# TASK INSTRUCTIONS
Repeat only the stretch of lines below that runs from the line with "Click the red" through the line with "Click the tracking", unaltered.

# MATERIALS PROVIDED

-*-

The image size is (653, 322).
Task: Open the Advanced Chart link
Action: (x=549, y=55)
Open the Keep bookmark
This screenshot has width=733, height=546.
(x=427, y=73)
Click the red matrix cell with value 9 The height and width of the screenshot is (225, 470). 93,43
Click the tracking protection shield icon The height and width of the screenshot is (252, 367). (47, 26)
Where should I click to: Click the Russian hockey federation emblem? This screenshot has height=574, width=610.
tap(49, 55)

-*-

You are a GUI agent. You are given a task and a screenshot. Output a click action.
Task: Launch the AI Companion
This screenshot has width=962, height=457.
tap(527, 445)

-*-

# TASK OUTPUT
Click the red matrix cell with value 9 The height and width of the screenshot is (225, 470). 93,43
Click the tracking protection shield icon The height and width of the screenshot is (252, 367). (47, 26)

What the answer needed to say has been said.